Joint Bank-Fund Brown-Bag Research Seminars on Environment and Energy:


Henry Chen and Govinda Timilsina
Development Resarch Group, Environment and Energy Team (DECEE), the World Bank

 
 
Wednesday, December 7, 2011, 12.30-2 pm
Venue: MC6-598

Economic Implications of Reducing Carbon Emissions from Energy Use and Industrial Processes in Brazil

Presented by Govinda Timilsina


Abstract:
We study, with the help of a recursive dynamic general equilibrium model, impacts on the Brazilian economy, and on overall Brazilian carbon emissions, of reducing CO2 emissions from energy use and industrial processes. The policy instrument considered is a hypothetical carbon tax.  We project that, in 2040 under the business-as-usual scenario, CO2 emissions from energy use and industrial processes will be almost three times as high as that in 2010 and would account for more than half of the total national CO2 emissions in that year.  The study shows that if the National Plan on Climate Policy, which aims at reducing deforestation by 70% by 2017, is implemented as planned, there would be no need to reduce CO2 emissions from energy use and industrial processes to meet the country’s voluntary GHG reduction targets by 2020.  The burden of reducing emissions from energy-use and industrial processes would not be significant even until 2040 provided that the deforestation mitigation target is met.  Our evidence also supports the double dividend hypothesis: using carbon tax revenue to finance the cut in labor tax can reduce the loss in real GDP.  The study also shows that using carbon tax revenue to subsidize wind power can effectively increase wind power output, especially when expansion of wind power is less dependent on the capacity of other dispatchable generations.

Bio, Henry Chen:
Henry Chen is an Economist in DECEE at the World Bank.  He holds a Ph D degree in economics from the University of Colorado, and has previously worked as a postdoctoral fellow at MIT. He has publications in the fields of International Economics, Applied Econometrics, Industrial Organization, and Energy Economics.  Recently, he has built a recursive-dynamic general equilibrium model for DECEE.  The model has been applied on assessing carbon mitigation effects of various countries.


Bio, Govinda Timilsina:
Govinda Timilsina is a Senior Research Economist in DECEE. He holds masters and doctoral degrees in energy economics from the Asian Institute of Technology, Bangkok. He has more than 15 years experience from work on energy and climate change economics. His key expertise includes general equilibrium and input-output modeling; project based mechanisms under the Kyoto Protocol; climate change science, impacts and mitigation; GHG markets; energy sector modeling, and electricity economics & planning. Prior to joining the World Bank, he was a Senior Research Director at the Canadian Energy Research Institute, Calgary, Canada, where he was engaged mainly on climate change policy analysis, economic impacts assessment, and electricity issues.

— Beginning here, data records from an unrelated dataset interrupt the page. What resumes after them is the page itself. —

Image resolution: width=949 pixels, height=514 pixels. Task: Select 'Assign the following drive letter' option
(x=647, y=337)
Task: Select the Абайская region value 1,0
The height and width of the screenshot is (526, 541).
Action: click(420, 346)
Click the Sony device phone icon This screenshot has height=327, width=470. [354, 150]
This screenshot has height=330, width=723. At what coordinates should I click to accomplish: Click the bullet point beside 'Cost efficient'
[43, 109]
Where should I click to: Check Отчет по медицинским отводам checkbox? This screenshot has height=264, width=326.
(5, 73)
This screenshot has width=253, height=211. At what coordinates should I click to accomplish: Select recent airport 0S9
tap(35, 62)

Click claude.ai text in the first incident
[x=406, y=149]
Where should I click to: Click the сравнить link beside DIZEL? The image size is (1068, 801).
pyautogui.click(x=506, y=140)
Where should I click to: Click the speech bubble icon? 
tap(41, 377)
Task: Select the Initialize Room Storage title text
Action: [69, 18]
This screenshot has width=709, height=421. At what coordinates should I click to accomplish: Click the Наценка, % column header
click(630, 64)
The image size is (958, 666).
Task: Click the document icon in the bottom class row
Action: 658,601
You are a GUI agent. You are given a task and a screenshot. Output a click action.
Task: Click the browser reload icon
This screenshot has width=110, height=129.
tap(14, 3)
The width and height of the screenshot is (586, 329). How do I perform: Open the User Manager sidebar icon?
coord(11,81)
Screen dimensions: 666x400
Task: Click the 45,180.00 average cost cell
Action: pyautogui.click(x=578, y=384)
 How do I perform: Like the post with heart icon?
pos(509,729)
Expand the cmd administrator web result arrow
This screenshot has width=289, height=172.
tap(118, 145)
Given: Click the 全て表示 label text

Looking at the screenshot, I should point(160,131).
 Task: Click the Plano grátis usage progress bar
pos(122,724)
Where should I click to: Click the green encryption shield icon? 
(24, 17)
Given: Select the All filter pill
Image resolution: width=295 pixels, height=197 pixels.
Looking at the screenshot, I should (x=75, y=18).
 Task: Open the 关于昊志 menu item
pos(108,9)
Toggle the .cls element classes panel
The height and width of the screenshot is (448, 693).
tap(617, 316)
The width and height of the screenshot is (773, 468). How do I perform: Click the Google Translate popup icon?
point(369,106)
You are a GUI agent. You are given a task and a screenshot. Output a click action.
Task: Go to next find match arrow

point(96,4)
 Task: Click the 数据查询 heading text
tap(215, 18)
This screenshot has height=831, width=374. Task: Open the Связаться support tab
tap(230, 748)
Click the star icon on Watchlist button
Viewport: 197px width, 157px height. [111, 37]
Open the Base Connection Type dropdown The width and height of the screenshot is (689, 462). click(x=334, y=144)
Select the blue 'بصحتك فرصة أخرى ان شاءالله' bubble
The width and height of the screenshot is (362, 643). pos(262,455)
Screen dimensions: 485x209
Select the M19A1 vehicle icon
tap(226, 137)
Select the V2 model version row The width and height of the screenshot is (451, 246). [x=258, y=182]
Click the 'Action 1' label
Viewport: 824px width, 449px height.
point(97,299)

For further information on the presentation, contact Jon Strand at: jstrand1@worldbank.org,
202-458-5122

The Joint Bank-Fund Brown-Bag Research Seminars on Environment and Energy is a joint initiative between the Development Research Group, Environment and Energy Team (DECEE), World Bank, and the Fiscal Affairs Department, IMF. Organizers of the series are Jon Strand (DECEE), and Ruud de Mooij and Ian Parry (FAD/IMF). The seminars are held at lunch time, normally once every two weeks, alternately in the Bank and Fund. Aims of the seminars are to raise attention to, and interest in, environment, energy and natural resources issues in both institutions; to promote the interaction between the two institutions in these fields; and to improve the institutions' common work on policy.